The car is on fire, and there's no driver at the wheel

And the sewers are all muddied with a thousand lonely suicides

And a dark wind blows

This is every IT project. Ever.

The government is corrupt

And we're on so many drugs

With the radio on and the curtains drawn

The "government", yeah right, more like a cheeky nod to managment and sales. The drugs are Scrum and Agile and we are listening to the things these people say without looking outside our walls following our estimates and hoping it will all be different this time.

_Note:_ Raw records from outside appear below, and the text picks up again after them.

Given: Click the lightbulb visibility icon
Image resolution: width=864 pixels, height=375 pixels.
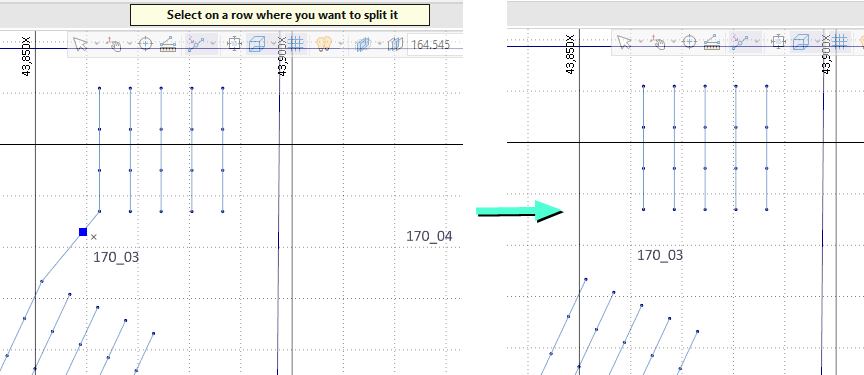Looking at the screenshot, I should pyautogui.click(x=325, y=44).
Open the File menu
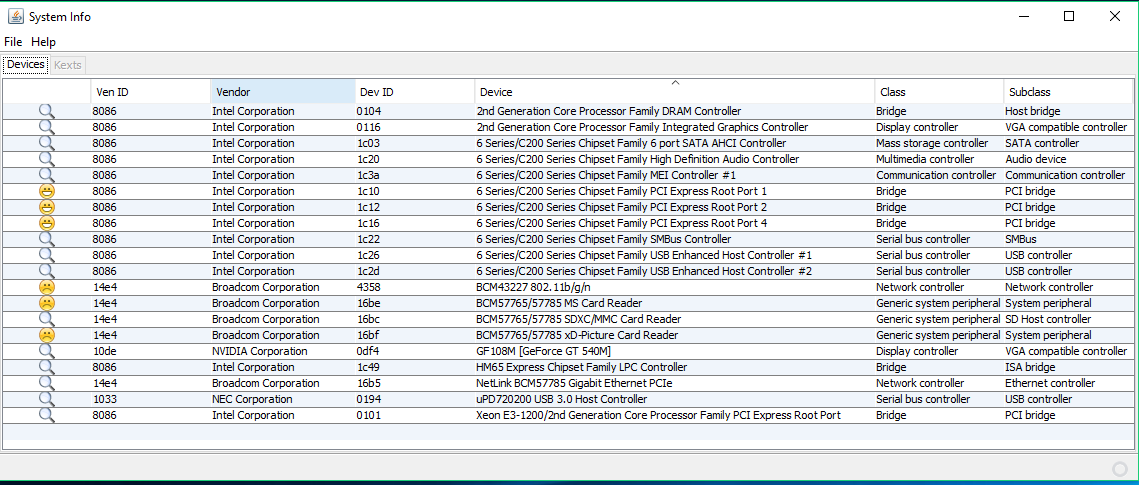This screenshot has height=485, width=1139. (x=13, y=42)
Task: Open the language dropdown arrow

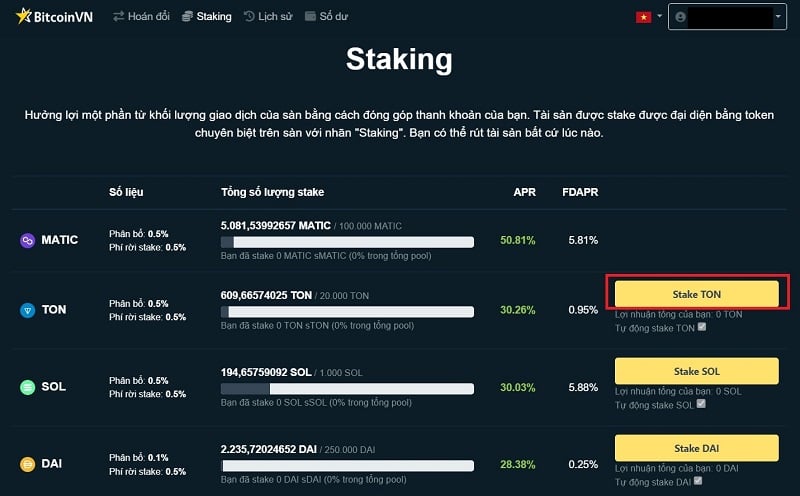Action: click(x=659, y=17)
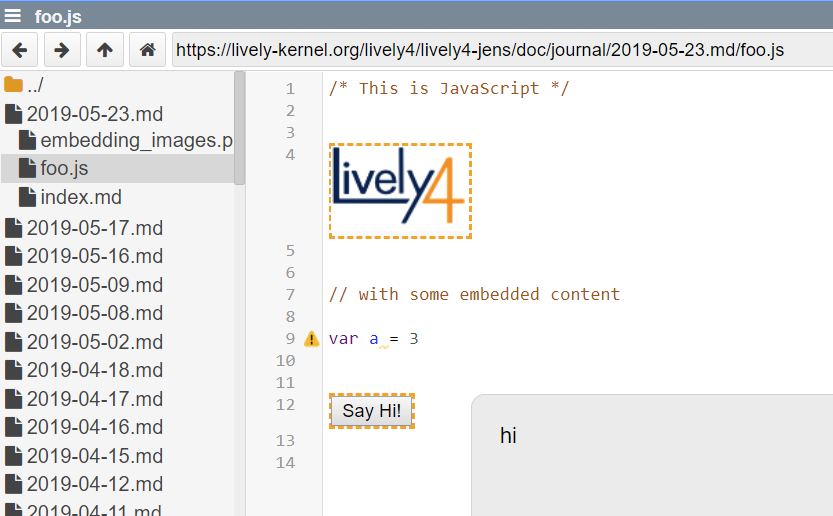The image size is (833, 516).
Task: Click the back arrow navigation button
Action: pyautogui.click(x=20, y=49)
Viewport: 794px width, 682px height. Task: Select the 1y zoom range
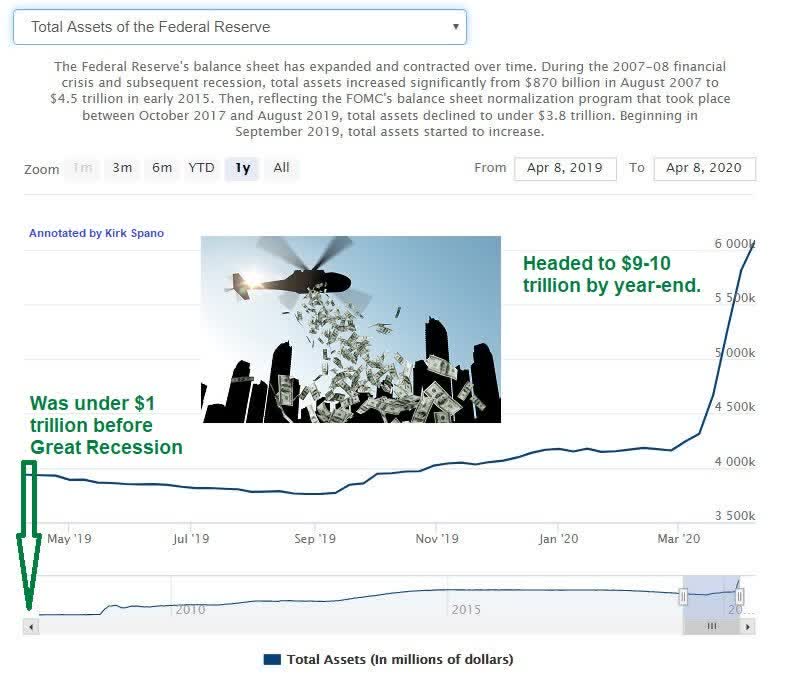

We're trapped in the belly of this horrible machine

And the machine is bleeding to death

Public and private money spent on failing systems across every industry and we are all just cogs.

The sun has fallen down

And the billboards are all leering

And the flags are all dead at the top of their poles

The flags are the principles we once felt we stood for - making a difference, changing the world, all dead or dying.

It went like this:

The buildings tumbled in on themselves

Mothers clutching babies

Picked through the rubble

And pulled out their hair

Buildings clearly represents the promises and contracts based on estimates. The fallout of these being wrong are clear.

The skyline was beautiful on fire

All twisted metal stretching upwards

Everything washed in a thin orange haze

At some point you start to accept that this is as good as it gets. You're immune to the mess, in love with the decimation you and your contemporaries have wrought. But its all still broken.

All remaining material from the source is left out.